For about a year, the FBI had monitored Chapman’s activities as a part of a decadelong investigation called Operation Ghost Stories, a code name selected after the FBI realized six of the 10 suspected spies had assumed the identities of dead Americans. The members of this spy ring lived normal, middle-class lives. They got married, had children, attended college and graduate programs, and obtained jobs while working covert missions to collect government secrets for Russian foreign intelligence.
These deep-cover assignments, which later inspired the TV series The Americans, weren’t just some offshoot experiment but a daring, committed effort that had seen success across Europe once before.
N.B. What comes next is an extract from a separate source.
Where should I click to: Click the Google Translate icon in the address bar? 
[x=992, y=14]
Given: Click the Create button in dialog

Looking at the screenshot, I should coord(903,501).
The so-called Cambridge Five had successfully infiltrated British MI6 and MI5, the equivalent to the CIA and FBI, between World War II and at least the 1950s. The most notorious of the Cambridge Five, Kim Philby, was even appointed the head of MI6’s anti-Soviet section while working as a double agent for the KGB.
While Soviet intelligence circles celebrated their “Great Illegals” program from years past, the FBI was able to link Chapman to the modern illegals operation in New York City to crack the case.
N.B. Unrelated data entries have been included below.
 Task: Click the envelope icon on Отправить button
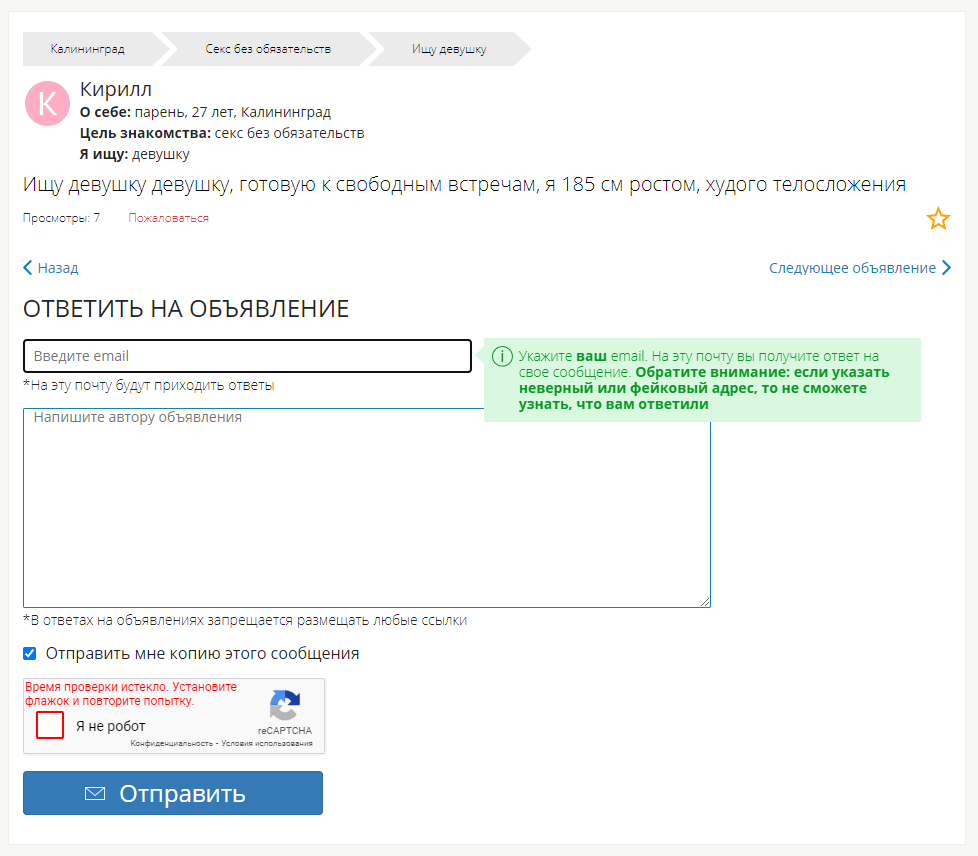pyautogui.click(x=95, y=794)
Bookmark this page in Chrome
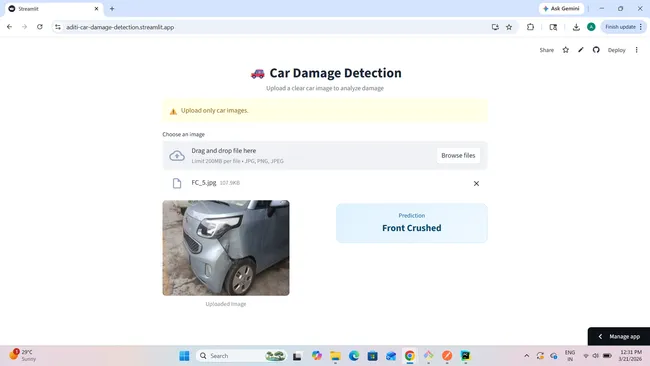The width and height of the screenshot is (650, 366). click(x=509, y=27)
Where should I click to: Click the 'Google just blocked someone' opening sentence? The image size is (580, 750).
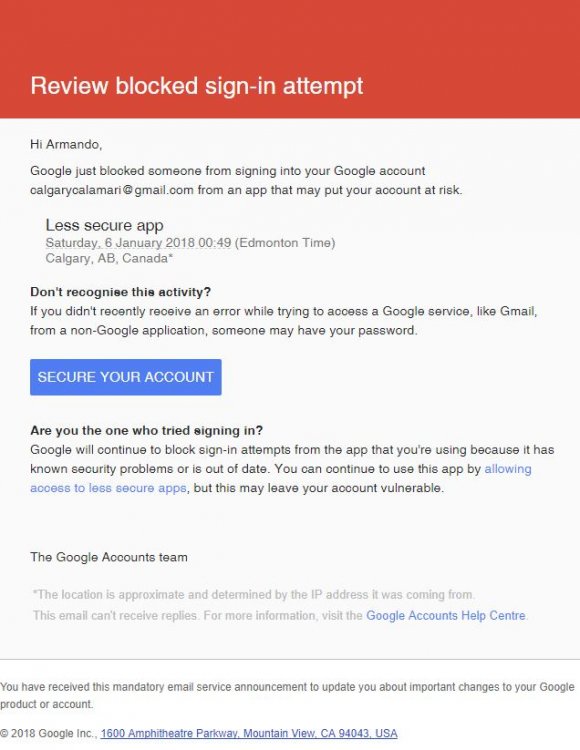click(246, 180)
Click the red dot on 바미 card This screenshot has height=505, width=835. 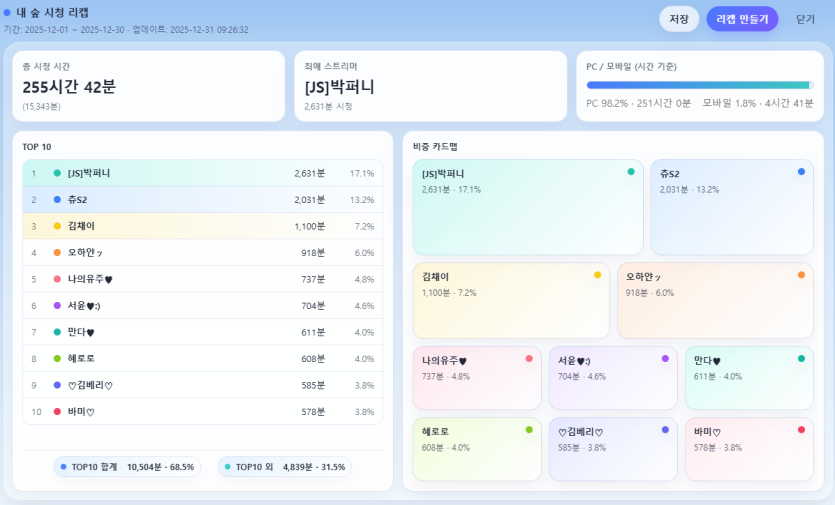pyautogui.click(x=801, y=430)
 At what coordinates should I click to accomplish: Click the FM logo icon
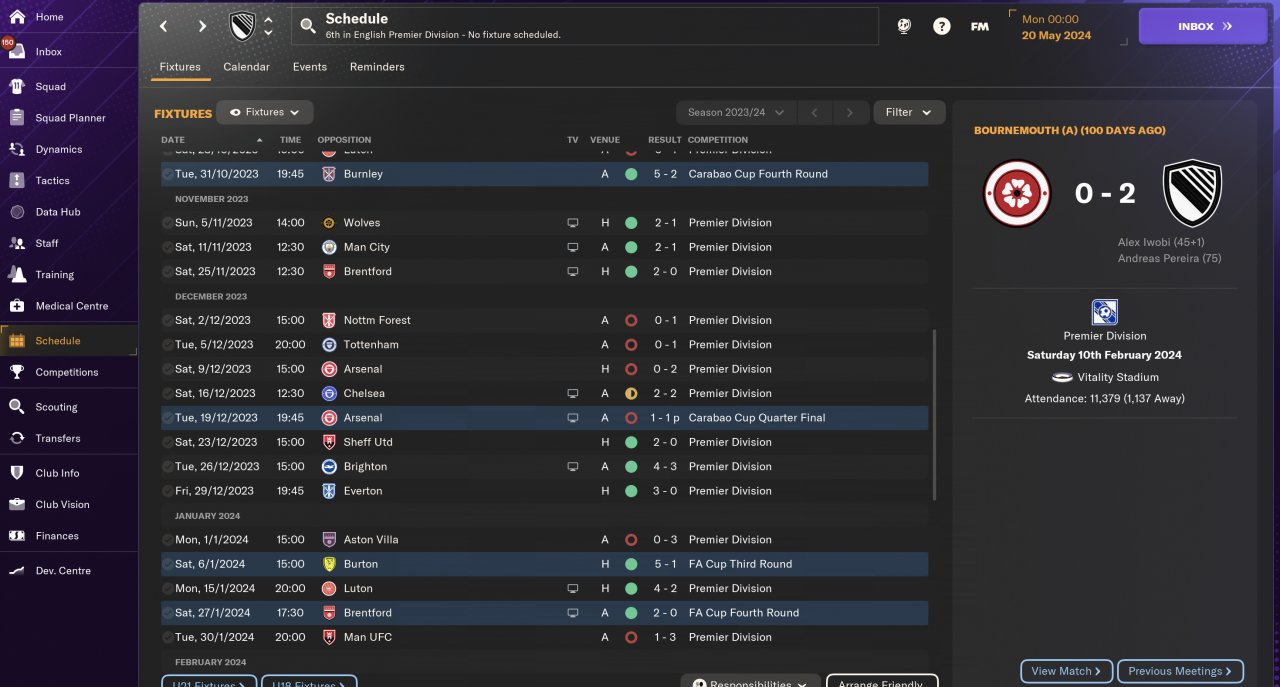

Undercover FBI agents followed Chapman to in-person meetings in bustling cafes and coffee shops. A surveillance tape captured Chapman transmitting messages from a department store to her contact outside, while surveillance teams even intercepted encrypted messages from her specially-adapted laptop.
“We were able to capture wirelessly the communications between her and her handler,” then-FBI Counter Intelligence Assistant Director Frank Figliuzzi told ABC News in 2011, adding that Chapman transmitted from at least six locations. “She transmits and receives messages from the official who is in close proximity but not anywhere near visibly close to her … she is transmitting encrypted code that the FBI was able to break.”
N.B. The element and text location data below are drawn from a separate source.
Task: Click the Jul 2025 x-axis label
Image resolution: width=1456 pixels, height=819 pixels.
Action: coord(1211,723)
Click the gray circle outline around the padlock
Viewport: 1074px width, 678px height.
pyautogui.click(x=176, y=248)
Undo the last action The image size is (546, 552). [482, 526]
After the FBI broke the code, it successfully planted an informant in the spy ring. The FBI hacked Chapman’s computer to cause technical problems, then had the informant meet Chapman to offer to fix the “problem.” The FBI discovered Chapman used the laptop to create a private wireless network to communicate with a Russian government official.
“We were dealing with the most sophisticated cadre the Russians could put here,” Figliuzzi said. “What we have learned here is the absolute resolve of a foreign intelligence service to penetrate U.S. foreign policy circles.”
Figliuzzi added that Chapman and those within the spy ring were the “cream of the crop” selected from Russia’s SVR intelligence academy. Although the FBI claims the spies never got their hands on any classified documents, an unnamed FBI agent assigned to the case said, “without us there to stop them, given enough time, they would have eventually become successful.”
The FBI arrested the illegals on June 27, 2010, after years of gathering intelligence and identifying all players involved. The spies pleaded guilty to conspiring to serve as unlawful agents of the Russian Federation within the US only 11 days later. But they were never convicted of espionage.
On July 8, 2010, the US transferred the 10 spies into Russian custody in exchange for four prisoners allegedly connected to Western intelligence agencies.
“The Russian government spent significant funds and many years training and deploying these operatives,” said one of the FBI’s counterintelligence agents who worked on the case, according to the FBI’s website. “No government does that without expecting a return on its investment.”
Chapman, now 40 years old, has remained in the public spotlight ever since as a high-profile social media influencer, fashion designer, model, and political operative.